Her ne kadar gündüz içki içilmezmiş gibi “Maçlar gündüz oynansın. Gece işin içine içki giriyor ve seyirci agresif oluyor” diye hükümetin almaya çalıştığı kararlara yardımcı olmaya çalışmışsa da özerk yapının içerisinde yandaşlık da vardı. Zaten özerklik dediğinde böyle olurdu.  

Peki ama neydi bu karar. Bir ülke düşünün ki kişi başına düşen milli gelir miktarı, kişi başına düşen biber gazı miktarından çok daha düşük. İşte gaz tüketiminin su tüketiminden çok daha fazla olduğu bir ülkenin Başbakanı, Bakanı, spor adamı başka işleri yokmuş gibi bir araya gelmişler, maçlarda atılacak ya da atılamayacak sloganları tespit etmişler. İlk yasaklanan slogan da bu memleketin en az % 50’sinin sabah akşam tekrarladığı “Her yer Taksim, her yer direniş” olmuş.

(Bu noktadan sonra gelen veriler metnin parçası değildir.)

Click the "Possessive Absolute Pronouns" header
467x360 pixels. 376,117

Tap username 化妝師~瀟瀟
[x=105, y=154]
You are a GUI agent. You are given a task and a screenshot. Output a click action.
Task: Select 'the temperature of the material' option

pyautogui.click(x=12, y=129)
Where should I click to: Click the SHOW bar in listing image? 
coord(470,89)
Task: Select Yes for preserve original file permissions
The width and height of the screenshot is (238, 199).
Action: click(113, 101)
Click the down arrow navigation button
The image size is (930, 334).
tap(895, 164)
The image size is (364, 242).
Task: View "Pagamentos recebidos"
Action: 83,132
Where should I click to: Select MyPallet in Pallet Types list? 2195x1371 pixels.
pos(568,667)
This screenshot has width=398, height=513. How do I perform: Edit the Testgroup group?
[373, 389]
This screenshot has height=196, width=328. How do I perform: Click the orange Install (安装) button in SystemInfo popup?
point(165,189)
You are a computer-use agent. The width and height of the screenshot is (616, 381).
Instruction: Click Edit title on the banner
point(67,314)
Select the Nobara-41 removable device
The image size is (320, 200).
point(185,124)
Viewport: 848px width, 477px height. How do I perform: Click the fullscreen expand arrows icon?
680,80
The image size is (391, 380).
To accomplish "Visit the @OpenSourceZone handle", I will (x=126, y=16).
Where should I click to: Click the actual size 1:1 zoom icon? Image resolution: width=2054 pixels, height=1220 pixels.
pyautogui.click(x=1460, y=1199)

Üstelik futbol ile ilgili konuşulanlar bununla da sınırlı değil. Örneğin saha yıkılmasından dolayı maçlarını Kasımpaşa Stadı’nda oynayacak olan Beşiktaş’a kulüp yöneticileri “hükümet aleyhine” slogan atmama şartı koymuşlar. Yani maç esnasında tribünler “Hükümet istifa, Her yer Taksim her yer direniş” diye bağırırsa Beşiktaş o haftadan itibaren maçlarını bir başka statta oynamak zorunda kalacak. Tabi o saatten sonra stat bulabilirse.  

Memlekette ileri demokrasi ilerledikçe etkisi daha da fazla hissediliyor. Mahallelere kurulmaya çalışılan ihbar odaları, komşuların birbirini ihbar etmeye zorlanması, Gezi parkının günde 3 kez açılıp kapanması hep ileri demokrasinin nimetleri gibi duruyor.

Doğrusu insan bunları görünce yasak ve yasakçı uygulamaların sonunun gelmeyeceğini düşünüyor. Tüm bunları görenler, Türk parasını koruma kanunu gibi AKP’yi koruma kanununun da yolda olduğunu düşünmeden edemiyor.  

İnsan, AKP iktidarının yasaktaki yaratıcılığını gördükçe yeni fikirler ileri sürmeden de edemiyor. Örneğin istenirse eğer bu memlekette yazarların önü çok daha önceden kesilebilir. Basılmamış kitabın toplatılmasıyla uğraşmaktansa bilgisayarlardan yazı yazmaya yarayan Word vb. programlar tamamen kaldırılabilir.

İşsizlik oranı, fakirlik durumu, insan hakları ihlalleri gibi istatistiki durumların çoğu Excel türü programların başının altından çıkartılıyor. İstenirse eğer bilgisayardaki Excel gibi programlara da sınırlama getirilebilir.

Ayrıca tutuklamalara ve baskılara bakılırsa eğer, bu işlerin çoğunun solcuların başının altından çıktığı görülüyor. Madem futbol müsabakalarına da el attınız, futbol takımlarından sol açık mevkiini tamamen kaldırabilirsiniz.

Orta sahanın soluna da el atın diyeceğim ama sağ olsun Bülent Ecevit onu çoktan halletmişti.